[TASK DETAILS] Whenever a line in the data contains "Politique", show that line.

*** Opening of PROVIDED DATA ***

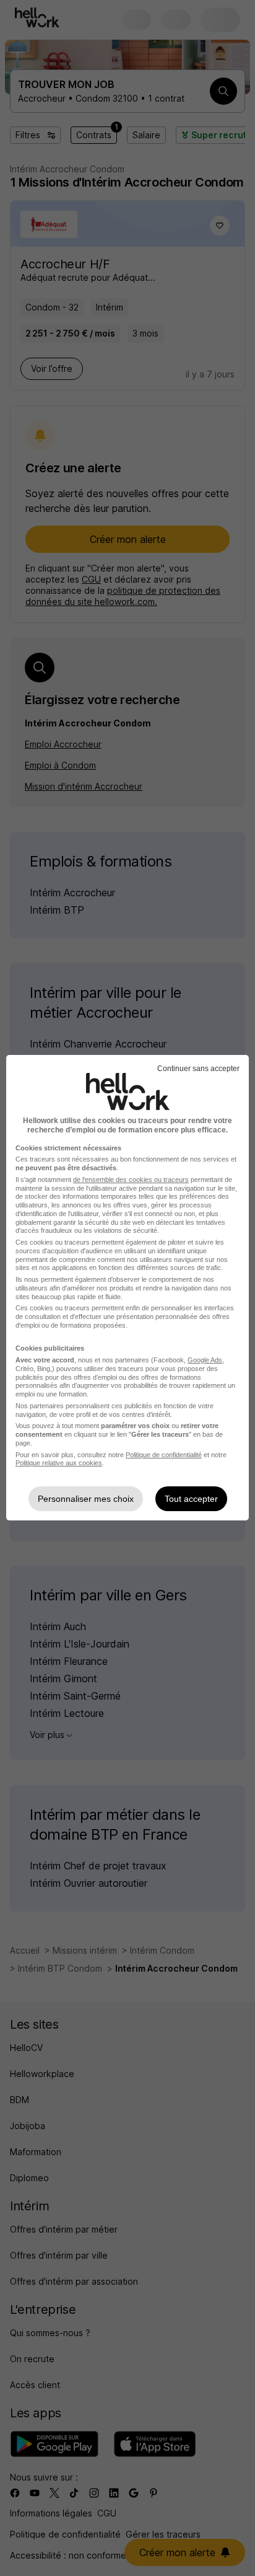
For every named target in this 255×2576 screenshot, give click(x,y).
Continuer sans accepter (198, 1068)
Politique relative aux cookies (58, 1463)
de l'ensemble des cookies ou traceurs (131, 1179)
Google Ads (205, 1360)
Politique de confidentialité (164, 1454)
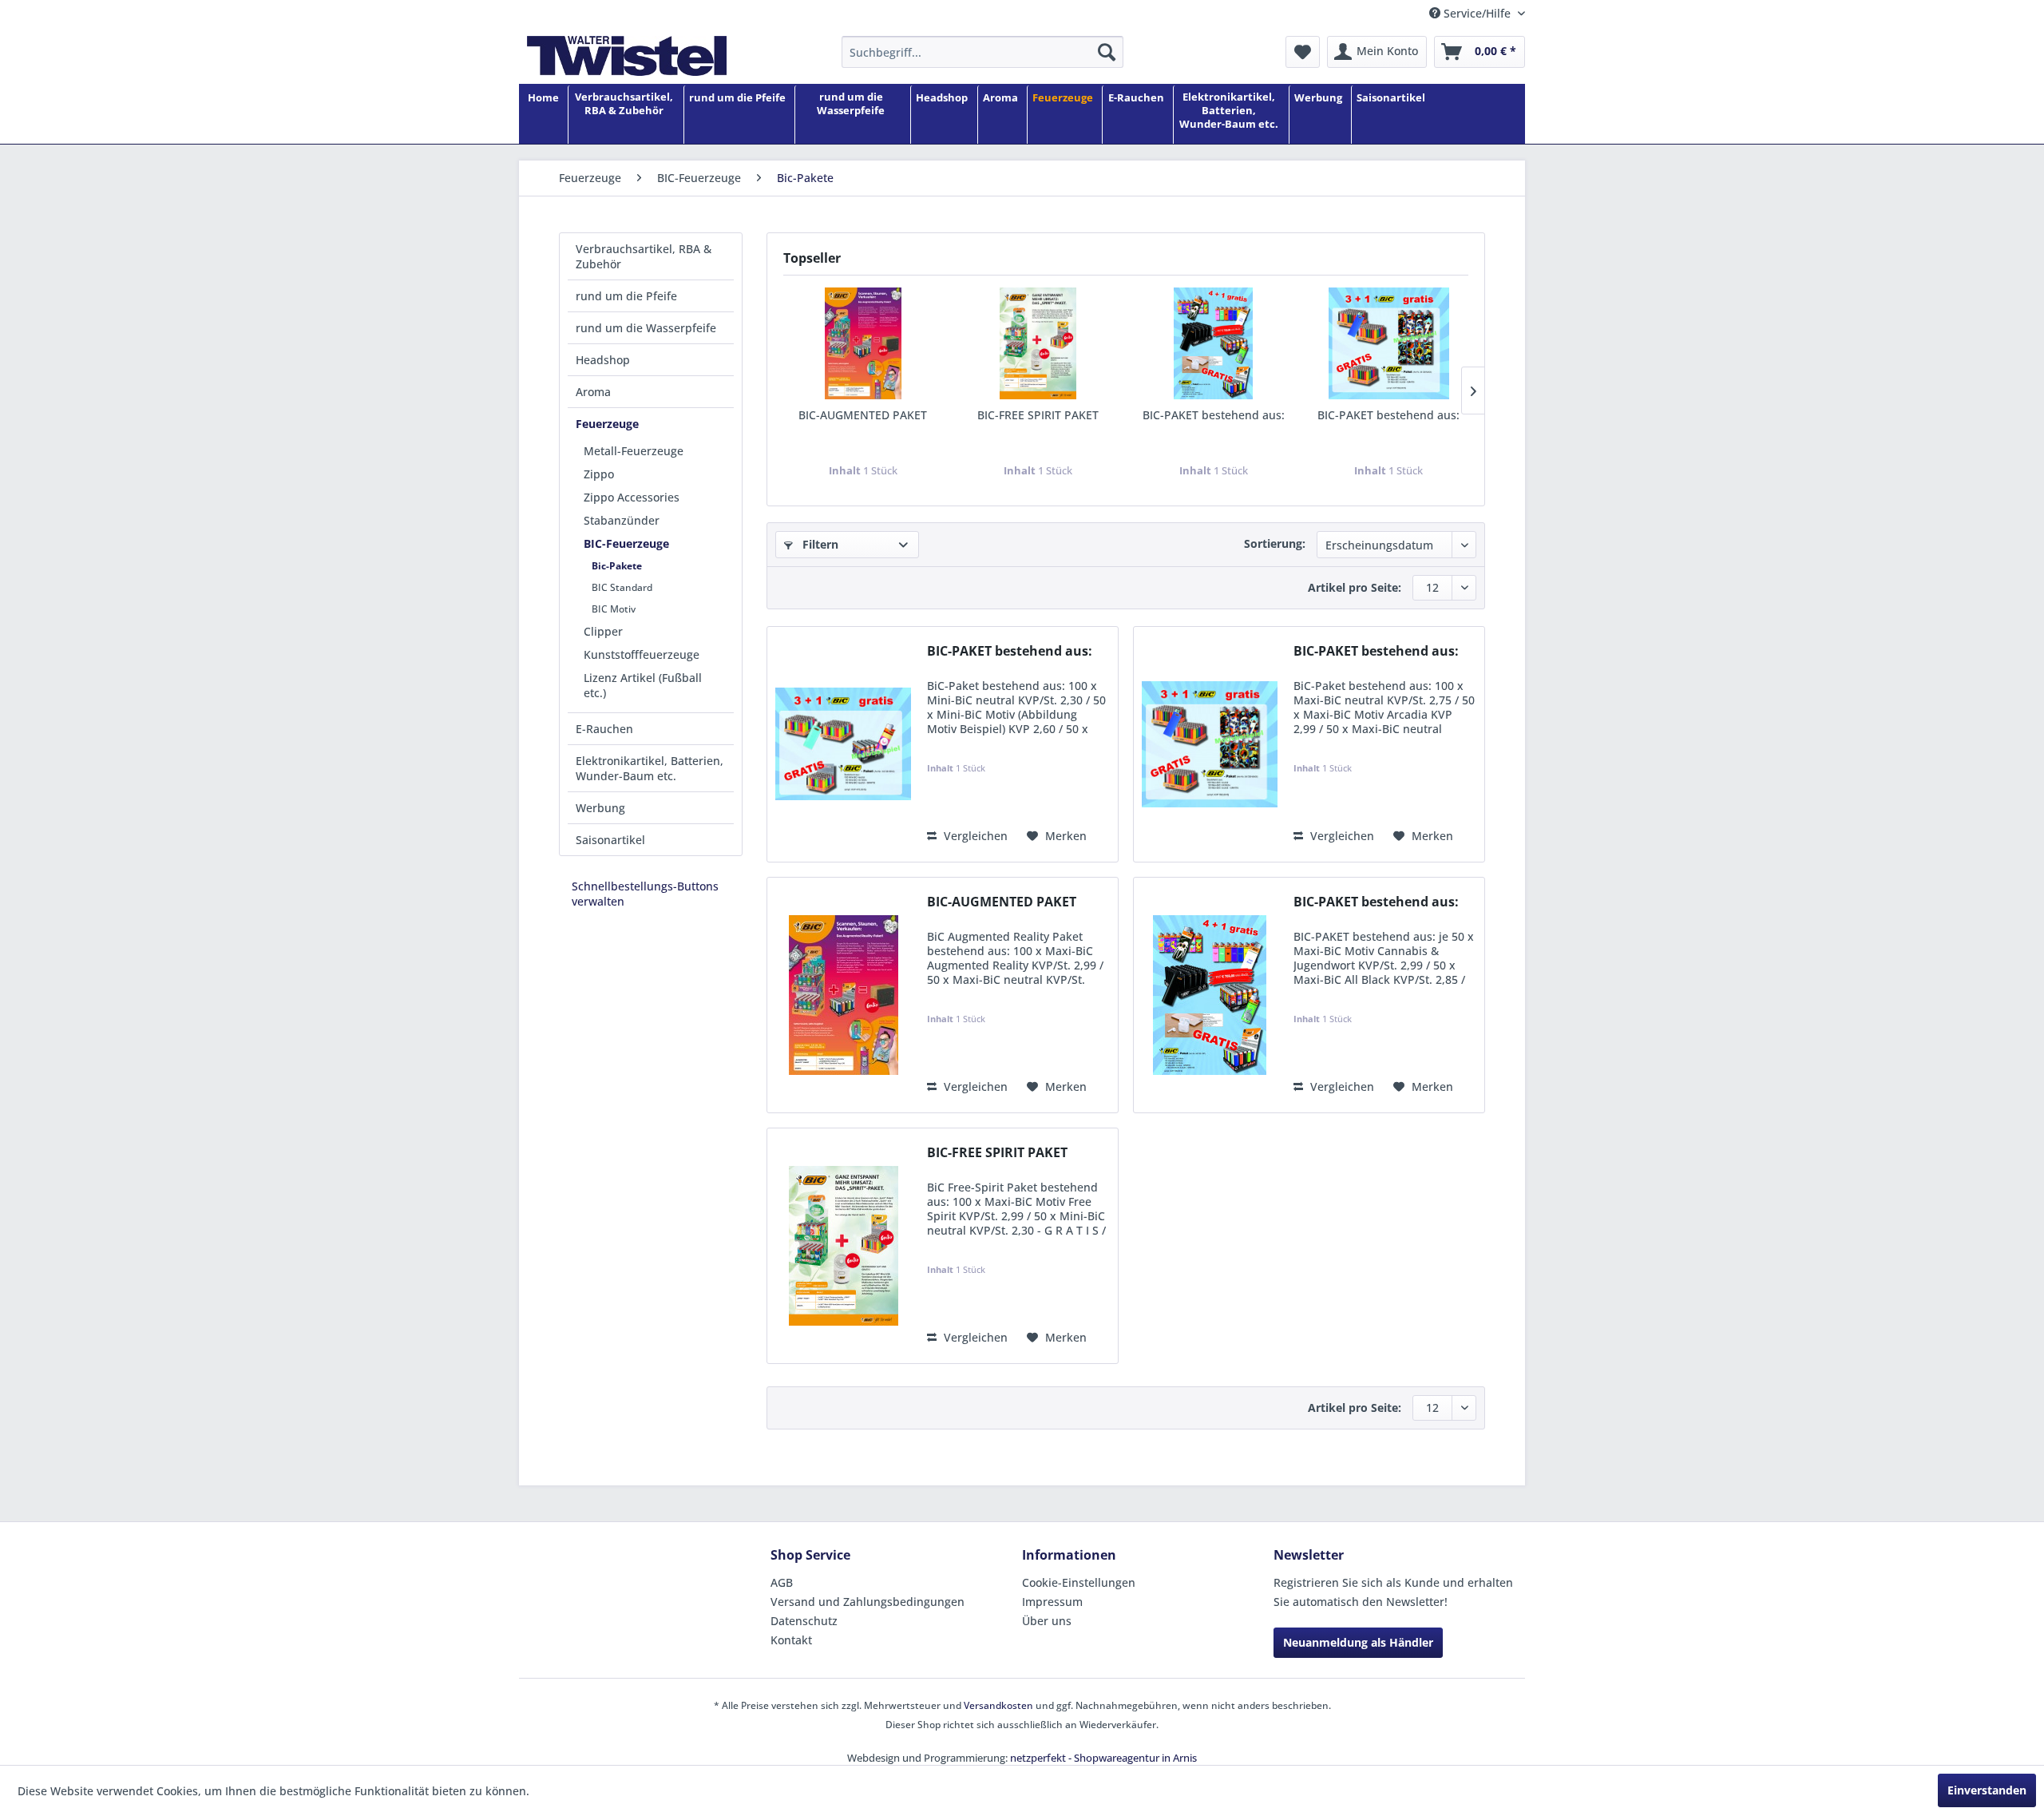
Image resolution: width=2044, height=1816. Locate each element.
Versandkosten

*** Close of PROVIDED DATA ***

[RESULT OF THE EXERCISE]
Politique relative aux cookies (58, 1463)
Politique de confidentialité (164, 1454)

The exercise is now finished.